§ WRITTEN INSTRUCTION
Lay out only the lines between the one holding "Where should I click to: Select step" and the one holding "Click the header", inclusive, as a Markdown table with the columns No. and Line. Leave out any blank lines.
=======
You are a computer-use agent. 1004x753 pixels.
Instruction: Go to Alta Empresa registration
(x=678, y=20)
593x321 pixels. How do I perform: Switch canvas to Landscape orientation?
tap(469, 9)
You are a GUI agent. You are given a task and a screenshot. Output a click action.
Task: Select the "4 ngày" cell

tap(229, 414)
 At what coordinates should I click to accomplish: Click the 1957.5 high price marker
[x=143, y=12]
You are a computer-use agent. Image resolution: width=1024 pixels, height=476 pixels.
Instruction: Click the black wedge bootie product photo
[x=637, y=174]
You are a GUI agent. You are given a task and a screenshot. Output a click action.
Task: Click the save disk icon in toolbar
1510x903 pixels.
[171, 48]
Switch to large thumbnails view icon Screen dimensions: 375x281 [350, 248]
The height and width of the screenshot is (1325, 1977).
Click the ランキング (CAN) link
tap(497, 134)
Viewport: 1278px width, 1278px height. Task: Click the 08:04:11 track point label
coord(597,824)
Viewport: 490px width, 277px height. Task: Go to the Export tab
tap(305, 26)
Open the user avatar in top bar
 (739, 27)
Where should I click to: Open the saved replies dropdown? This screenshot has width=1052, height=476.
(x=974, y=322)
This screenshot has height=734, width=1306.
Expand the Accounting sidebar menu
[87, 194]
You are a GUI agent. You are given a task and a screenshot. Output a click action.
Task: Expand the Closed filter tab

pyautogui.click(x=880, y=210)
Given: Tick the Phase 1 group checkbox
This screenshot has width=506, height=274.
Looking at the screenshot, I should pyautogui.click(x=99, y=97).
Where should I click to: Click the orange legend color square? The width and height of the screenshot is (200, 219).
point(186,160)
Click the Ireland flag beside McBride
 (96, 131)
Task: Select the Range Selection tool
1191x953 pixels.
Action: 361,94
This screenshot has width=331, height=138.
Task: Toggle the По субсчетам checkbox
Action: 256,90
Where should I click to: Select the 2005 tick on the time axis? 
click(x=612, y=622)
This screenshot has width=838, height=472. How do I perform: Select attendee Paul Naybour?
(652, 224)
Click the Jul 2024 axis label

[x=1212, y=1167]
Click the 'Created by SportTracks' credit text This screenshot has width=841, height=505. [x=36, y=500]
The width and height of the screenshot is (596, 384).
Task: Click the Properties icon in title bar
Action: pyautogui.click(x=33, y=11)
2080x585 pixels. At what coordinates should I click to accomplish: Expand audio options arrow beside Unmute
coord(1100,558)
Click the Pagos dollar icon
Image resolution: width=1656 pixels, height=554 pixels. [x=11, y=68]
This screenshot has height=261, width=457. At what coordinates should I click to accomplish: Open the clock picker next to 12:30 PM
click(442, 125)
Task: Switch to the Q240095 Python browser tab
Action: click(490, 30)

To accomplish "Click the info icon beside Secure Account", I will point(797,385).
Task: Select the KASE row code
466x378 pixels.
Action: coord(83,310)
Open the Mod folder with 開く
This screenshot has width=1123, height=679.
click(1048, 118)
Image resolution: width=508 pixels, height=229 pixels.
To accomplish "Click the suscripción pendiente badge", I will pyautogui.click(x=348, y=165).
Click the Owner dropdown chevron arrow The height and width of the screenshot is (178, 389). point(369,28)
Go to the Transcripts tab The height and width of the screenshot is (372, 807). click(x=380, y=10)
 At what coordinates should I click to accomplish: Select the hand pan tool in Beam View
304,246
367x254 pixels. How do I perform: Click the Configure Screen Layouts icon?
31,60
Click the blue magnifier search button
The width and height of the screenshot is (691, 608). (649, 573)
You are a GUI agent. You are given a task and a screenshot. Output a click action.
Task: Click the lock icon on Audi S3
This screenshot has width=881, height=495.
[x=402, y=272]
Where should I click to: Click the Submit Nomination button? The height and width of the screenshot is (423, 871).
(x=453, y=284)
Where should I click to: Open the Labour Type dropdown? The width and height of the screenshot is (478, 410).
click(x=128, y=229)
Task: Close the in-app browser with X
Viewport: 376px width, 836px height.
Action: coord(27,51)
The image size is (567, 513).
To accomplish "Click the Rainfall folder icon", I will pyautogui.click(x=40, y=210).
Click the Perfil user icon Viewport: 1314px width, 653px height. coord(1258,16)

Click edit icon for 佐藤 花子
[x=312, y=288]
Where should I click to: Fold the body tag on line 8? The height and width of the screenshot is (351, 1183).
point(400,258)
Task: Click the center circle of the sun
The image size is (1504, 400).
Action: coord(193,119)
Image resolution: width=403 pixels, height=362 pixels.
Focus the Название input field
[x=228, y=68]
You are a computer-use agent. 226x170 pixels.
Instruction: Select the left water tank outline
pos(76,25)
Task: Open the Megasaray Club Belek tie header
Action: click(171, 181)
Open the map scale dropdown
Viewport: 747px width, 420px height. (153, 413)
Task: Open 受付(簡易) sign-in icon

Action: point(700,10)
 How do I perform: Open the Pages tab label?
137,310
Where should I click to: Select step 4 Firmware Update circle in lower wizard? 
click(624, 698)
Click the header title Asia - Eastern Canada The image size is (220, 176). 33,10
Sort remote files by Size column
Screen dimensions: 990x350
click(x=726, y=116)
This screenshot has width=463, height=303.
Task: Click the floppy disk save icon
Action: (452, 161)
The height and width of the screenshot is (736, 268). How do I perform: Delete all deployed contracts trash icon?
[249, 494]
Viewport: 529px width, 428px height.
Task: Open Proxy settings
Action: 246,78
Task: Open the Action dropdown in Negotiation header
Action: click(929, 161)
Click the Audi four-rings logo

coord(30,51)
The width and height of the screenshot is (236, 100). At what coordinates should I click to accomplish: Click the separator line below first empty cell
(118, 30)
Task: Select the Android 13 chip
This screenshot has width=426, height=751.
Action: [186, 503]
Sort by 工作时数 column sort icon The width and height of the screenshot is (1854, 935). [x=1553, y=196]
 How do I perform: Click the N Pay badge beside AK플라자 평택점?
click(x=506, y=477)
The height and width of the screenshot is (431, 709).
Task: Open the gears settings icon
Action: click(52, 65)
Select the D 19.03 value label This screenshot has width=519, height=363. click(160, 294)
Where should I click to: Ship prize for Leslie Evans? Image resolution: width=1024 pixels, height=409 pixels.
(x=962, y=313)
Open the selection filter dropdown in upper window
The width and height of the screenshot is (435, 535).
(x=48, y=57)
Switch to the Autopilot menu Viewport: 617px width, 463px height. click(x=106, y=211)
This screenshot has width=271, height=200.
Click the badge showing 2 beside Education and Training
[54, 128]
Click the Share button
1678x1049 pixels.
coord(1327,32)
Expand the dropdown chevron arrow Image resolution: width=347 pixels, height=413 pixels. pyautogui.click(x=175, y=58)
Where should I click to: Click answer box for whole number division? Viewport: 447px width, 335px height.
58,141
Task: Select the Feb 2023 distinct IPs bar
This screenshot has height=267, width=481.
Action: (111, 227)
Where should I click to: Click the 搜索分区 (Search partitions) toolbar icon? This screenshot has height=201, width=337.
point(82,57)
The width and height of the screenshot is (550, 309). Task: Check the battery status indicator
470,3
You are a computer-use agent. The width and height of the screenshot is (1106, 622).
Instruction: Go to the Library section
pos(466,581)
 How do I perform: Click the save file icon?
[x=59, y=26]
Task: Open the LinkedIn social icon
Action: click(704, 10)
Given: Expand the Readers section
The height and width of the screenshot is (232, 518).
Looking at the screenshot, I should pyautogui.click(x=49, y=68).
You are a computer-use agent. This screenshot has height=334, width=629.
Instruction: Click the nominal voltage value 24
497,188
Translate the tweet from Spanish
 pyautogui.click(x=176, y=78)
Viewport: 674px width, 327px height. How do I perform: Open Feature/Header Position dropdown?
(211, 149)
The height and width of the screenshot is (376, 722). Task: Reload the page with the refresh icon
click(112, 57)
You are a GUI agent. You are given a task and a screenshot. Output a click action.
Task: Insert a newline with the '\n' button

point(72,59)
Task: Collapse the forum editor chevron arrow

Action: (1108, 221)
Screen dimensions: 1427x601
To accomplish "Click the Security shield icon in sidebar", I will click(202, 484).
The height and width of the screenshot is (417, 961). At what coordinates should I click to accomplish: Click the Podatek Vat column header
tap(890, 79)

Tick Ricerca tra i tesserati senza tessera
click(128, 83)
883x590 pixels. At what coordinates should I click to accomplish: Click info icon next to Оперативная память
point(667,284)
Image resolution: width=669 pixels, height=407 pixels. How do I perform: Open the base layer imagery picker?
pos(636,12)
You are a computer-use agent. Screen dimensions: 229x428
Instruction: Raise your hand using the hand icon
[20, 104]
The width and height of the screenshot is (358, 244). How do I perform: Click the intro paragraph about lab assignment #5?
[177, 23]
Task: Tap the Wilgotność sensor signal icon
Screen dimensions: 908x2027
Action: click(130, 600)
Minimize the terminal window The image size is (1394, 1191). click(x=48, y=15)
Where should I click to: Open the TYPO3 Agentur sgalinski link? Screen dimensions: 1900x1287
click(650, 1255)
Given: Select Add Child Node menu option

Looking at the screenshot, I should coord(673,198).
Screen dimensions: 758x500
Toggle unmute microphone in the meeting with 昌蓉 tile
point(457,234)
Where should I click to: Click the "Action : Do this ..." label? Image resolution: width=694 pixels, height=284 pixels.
=======
§ SOLUTION TO THE EXERCISE
| No. | Line |
|---|---|
| 1 | Where should I click to: Select step 4 Firmware Update circle in lower wizard?  |
| 2 | click(624, 698) |
| 3 | Click the header title Asia - Eastern Canada The image size is (220, 176). 33,10 |